What is expected → Return the data that follows, keeping every word and mark unchanged.

┌────────

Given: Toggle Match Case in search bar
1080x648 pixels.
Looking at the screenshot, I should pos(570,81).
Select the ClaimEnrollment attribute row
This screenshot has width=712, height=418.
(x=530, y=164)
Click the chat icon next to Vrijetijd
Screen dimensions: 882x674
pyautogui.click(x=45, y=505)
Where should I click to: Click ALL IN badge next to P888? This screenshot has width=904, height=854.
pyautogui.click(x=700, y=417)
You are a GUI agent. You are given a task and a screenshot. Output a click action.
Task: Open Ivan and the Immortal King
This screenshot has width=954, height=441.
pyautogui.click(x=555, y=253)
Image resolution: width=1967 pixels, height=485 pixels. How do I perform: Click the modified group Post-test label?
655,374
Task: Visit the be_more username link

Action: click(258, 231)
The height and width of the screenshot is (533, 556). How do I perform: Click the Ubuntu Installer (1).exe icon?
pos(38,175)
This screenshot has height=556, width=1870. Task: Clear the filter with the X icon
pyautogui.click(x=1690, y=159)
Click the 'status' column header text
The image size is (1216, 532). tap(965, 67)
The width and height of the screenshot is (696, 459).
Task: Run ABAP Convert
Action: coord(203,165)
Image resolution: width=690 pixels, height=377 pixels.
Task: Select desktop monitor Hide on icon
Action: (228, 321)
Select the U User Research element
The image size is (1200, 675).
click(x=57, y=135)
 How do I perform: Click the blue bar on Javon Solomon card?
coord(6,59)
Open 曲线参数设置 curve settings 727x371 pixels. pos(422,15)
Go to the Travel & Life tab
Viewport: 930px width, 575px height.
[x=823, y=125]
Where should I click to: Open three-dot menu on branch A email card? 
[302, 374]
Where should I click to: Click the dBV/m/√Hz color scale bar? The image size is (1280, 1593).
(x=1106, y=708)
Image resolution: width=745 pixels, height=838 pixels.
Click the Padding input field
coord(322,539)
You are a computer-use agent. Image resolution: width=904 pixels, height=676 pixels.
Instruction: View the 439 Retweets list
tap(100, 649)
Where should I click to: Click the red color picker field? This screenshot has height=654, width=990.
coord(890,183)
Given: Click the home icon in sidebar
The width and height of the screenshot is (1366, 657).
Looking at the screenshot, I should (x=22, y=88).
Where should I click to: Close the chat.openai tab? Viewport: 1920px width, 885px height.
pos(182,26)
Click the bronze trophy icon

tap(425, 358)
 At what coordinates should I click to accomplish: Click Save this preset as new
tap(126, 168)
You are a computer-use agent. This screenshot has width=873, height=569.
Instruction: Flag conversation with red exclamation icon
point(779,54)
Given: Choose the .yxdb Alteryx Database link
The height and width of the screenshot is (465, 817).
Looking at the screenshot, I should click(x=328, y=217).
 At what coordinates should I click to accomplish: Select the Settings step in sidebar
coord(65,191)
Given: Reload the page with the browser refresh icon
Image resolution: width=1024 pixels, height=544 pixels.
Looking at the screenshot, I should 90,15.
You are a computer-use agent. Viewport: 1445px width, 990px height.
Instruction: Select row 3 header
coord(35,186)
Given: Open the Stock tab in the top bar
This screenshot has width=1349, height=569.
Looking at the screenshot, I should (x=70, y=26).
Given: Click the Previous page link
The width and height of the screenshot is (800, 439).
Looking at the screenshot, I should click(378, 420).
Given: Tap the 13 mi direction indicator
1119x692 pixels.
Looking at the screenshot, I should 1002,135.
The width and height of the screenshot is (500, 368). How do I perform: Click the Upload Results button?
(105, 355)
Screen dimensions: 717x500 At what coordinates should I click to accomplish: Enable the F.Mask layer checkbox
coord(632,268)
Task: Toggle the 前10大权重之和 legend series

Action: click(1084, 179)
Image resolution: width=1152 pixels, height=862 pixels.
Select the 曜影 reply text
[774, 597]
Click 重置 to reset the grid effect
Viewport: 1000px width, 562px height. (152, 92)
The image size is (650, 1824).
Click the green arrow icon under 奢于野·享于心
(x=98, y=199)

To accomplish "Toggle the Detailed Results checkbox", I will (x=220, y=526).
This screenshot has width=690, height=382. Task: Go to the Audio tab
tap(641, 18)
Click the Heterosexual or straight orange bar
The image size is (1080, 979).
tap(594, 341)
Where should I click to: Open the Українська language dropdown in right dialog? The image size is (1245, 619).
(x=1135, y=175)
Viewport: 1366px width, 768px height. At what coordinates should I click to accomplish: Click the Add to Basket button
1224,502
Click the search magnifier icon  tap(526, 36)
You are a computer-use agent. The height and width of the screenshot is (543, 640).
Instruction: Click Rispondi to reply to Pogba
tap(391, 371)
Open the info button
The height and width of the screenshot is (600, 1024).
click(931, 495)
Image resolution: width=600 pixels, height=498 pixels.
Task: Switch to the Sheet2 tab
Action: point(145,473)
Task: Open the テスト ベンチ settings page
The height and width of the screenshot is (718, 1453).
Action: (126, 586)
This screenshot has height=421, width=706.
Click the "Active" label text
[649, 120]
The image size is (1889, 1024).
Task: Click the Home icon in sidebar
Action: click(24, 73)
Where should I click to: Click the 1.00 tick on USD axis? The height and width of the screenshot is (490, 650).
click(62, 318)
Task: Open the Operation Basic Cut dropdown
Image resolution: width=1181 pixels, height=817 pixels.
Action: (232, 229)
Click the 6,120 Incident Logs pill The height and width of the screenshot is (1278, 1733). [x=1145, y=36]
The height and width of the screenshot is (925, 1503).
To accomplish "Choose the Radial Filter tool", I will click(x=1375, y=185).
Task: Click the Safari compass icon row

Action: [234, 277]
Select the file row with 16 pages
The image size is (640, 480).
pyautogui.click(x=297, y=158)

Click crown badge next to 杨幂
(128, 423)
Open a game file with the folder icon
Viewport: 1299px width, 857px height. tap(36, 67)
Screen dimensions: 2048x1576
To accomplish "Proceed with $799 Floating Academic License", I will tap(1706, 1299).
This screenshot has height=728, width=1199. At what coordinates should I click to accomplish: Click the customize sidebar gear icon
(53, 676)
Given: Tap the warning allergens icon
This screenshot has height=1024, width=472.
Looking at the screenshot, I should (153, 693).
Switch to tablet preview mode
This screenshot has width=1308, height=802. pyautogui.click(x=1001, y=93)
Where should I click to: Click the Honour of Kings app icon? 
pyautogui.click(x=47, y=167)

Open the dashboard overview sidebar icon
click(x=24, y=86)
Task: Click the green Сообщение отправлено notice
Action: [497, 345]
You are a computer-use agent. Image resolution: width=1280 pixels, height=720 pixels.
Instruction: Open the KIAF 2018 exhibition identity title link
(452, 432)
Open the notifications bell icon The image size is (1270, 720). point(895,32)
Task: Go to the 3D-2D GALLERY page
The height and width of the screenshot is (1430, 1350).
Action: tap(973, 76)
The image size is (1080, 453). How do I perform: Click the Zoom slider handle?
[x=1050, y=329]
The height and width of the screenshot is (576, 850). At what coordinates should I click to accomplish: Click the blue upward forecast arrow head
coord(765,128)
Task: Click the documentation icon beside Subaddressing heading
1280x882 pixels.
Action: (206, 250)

└────────

Task result →
Given: Toggle Match Case in search bar
1080x648 pixels.
Looking at the screenshot, I should pos(570,81).
Select the ClaimEnrollment attribute row
This screenshot has width=712, height=418.
(x=530, y=164)
Click the chat icon next to Vrijetijd
Screen dimensions: 882x674
pyautogui.click(x=45, y=505)
Where should I click to: Click ALL IN badge next to P888? This screenshot has width=904, height=854.
pyautogui.click(x=700, y=417)
You are a GUI agent. You are given a task and a screenshot. Output a click action.
Task: Open Ivan and the Immortal King
This screenshot has width=954, height=441.
pyautogui.click(x=555, y=253)
Image resolution: width=1967 pixels, height=485 pixels. How do I perform: Click the modified group Post-test label?
655,374
Task: Visit the be_more username link

Action: click(258, 231)
The height and width of the screenshot is (533, 556). How do I perform: Click the Ubuntu Installer (1).exe icon?
pos(38,175)
This screenshot has height=556, width=1870. Task: Clear the filter with the X icon
pyautogui.click(x=1690, y=159)
Click the 'status' column header text
The image size is (1216, 532). tap(965, 67)
The width and height of the screenshot is (696, 459).
Task: Run ABAP Convert
Action: coord(203,165)
Image resolution: width=690 pixels, height=377 pixels.
Task: Select desktop monitor Hide on icon
Action: (228, 321)
Select the U User Research element
The image size is (1200, 675).
click(x=57, y=135)
 How do I perform: Click the blue bar on Javon Solomon card?
coord(6,59)
Open 曲线参数设置 curve settings 727x371 pixels. pos(422,15)
Go to the Travel & Life tab
Viewport: 930px width, 575px height.
[x=823, y=125]
Where should I click to: Open three-dot menu on branch A email card? 
[302, 374]
Where should I click to: Click the dBV/m/√Hz color scale bar? The image size is (1280, 1593).
(x=1106, y=708)
Image resolution: width=745 pixels, height=838 pixels.
Click the Padding input field
coord(322,539)
You are a computer-use agent. Image resolution: width=904 pixels, height=676 pixels.
Instruction: View the 439 Retweets list
tap(100, 649)
Where should I click to: Click the red color picker field? This screenshot has height=654, width=990.
coord(890,183)
Given: Click the home icon in sidebar
The width and height of the screenshot is (1366, 657).
Looking at the screenshot, I should (x=22, y=88).
Where should I click to: Close the chat.openai tab? Viewport: 1920px width, 885px height.
pos(182,26)
Click the bronze trophy icon

tap(425, 358)
 At what coordinates should I click to accomplish: Click Save this preset as new
tap(126, 168)
You are a computer-use agent. This screenshot has width=873, height=569.
Instruction: Flag conversation with red exclamation icon
point(779,54)
Given: Choose the .yxdb Alteryx Database link
The height and width of the screenshot is (465, 817).
Looking at the screenshot, I should click(x=328, y=217).
 At what coordinates should I click to accomplish: Select the Settings step in sidebar
coord(65,191)
Given: Reload the page with the browser refresh icon
Image resolution: width=1024 pixels, height=544 pixels.
Looking at the screenshot, I should 90,15.
You are a computer-use agent. Viewport: 1445px width, 990px height.
Instruction: Select row 3 header
coord(35,186)
Given: Open the Stock tab in the top bar
This screenshot has width=1349, height=569.
Looking at the screenshot, I should (x=70, y=26).
Given: Click the Previous page link
The width and height of the screenshot is (800, 439).
Looking at the screenshot, I should click(378, 420).
Given: Tap the 13 mi direction indicator
1119x692 pixels.
Looking at the screenshot, I should 1002,135.
The width and height of the screenshot is (500, 368). How do I perform: Click the Upload Results button?
(105, 355)
Screen dimensions: 717x500 At what coordinates should I click to accomplish: Enable the F.Mask layer checkbox
coord(632,268)
Task: Toggle the 前10大权重之和 legend series

Action: click(1084, 179)
Image resolution: width=1152 pixels, height=862 pixels.
Select the 曜影 reply text
[774, 597]
Click 重置 to reset the grid effect
Viewport: 1000px width, 562px height. (152, 92)
The image size is (650, 1824).
Click the green arrow icon under 奢于野·享于心
(x=98, y=199)

To accomplish "Toggle the Detailed Results checkbox", I will (x=220, y=526).
This screenshot has width=690, height=382. Task: Go to the Audio tab
tap(641, 18)
Click the Heterosexual or straight orange bar
The image size is (1080, 979).
tap(594, 341)
Where should I click to: Open the Українська language dropdown in right dialog? The image size is (1245, 619).
(x=1135, y=175)
Viewport: 1366px width, 768px height. At what coordinates should I click to accomplish: Click the Add to Basket button
1224,502
Click the search magnifier icon  tap(526, 36)
You are a computer-use agent. The height and width of the screenshot is (543, 640).
Instruction: Click Rispondi to reply to Pogba
tap(391, 371)
Open the info button
The height and width of the screenshot is (600, 1024).
click(931, 495)
Image resolution: width=600 pixels, height=498 pixels.
Task: Switch to the Sheet2 tab
Action: point(145,473)
Task: Open the テスト ベンチ settings page
The height and width of the screenshot is (718, 1453).
Action: (126, 586)
This screenshot has height=421, width=706.
Click the "Active" label text
[649, 120]
The image size is (1889, 1024).
Task: Click the Home icon in sidebar
Action: click(24, 73)
Where should I click to: Click the 1.00 tick on USD axis? The height and width of the screenshot is (490, 650).
click(62, 318)
Task: Open the Operation Basic Cut dropdown
Image resolution: width=1181 pixels, height=817 pixels.
Action: (232, 229)
Click the 6,120 Incident Logs pill The height and width of the screenshot is (1278, 1733). [x=1145, y=36]
The height and width of the screenshot is (925, 1503).
To accomplish "Choose the Radial Filter tool", I will click(x=1375, y=185).
Task: Click the Safari compass icon row

Action: [234, 277]
Select the file row with 16 pages
The image size is (640, 480).
pyautogui.click(x=297, y=158)

Click crown badge next to 杨幂
(128, 423)
Open a game file with the folder icon
Viewport: 1299px width, 857px height. tap(36, 67)
Screen dimensions: 2048x1576
To accomplish "Proceed with $799 Floating Academic License", I will tap(1706, 1299).
This screenshot has height=728, width=1199. At what coordinates should I click to accomplish: Click the customize sidebar gear icon
(53, 676)
Given: Tap the warning allergens icon
This screenshot has height=1024, width=472.
Looking at the screenshot, I should (153, 693).
Switch to tablet preview mode
This screenshot has width=1308, height=802. pyautogui.click(x=1001, y=93)
Where should I click to: Click the Honour of Kings app icon? 
pyautogui.click(x=47, y=167)

Open the dashboard overview sidebar icon
click(x=24, y=86)
Task: Click the green Сообщение отправлено notice
Action: [497, 345]
You are a computer-use agent. Image resolution: width=1280 pixels, height=720 pixels.
Instruction: Open the KIAF 2018 exhibition identity title link
(452, 432)
Open the notifications bell icon The image size is (1270, 720). point(895,32)
Task: Go to the 3D-2D GALLERY page
The height and width of the screenshot is (1430, 1350).
Action: tap(973, 76)
The image size is (1080, 453). How do I perform: Click the Zoom slider handle?
[x=1050, y=329]
The height and width of the screenshot is (576, 850). At what coordinates should I click to accomplish: Click the blue upward forecast arrow head
coord(765,128)
Task: Click the documentation icon beside Subaddressing heading
1280x882 pixels.
Action: (206, 250)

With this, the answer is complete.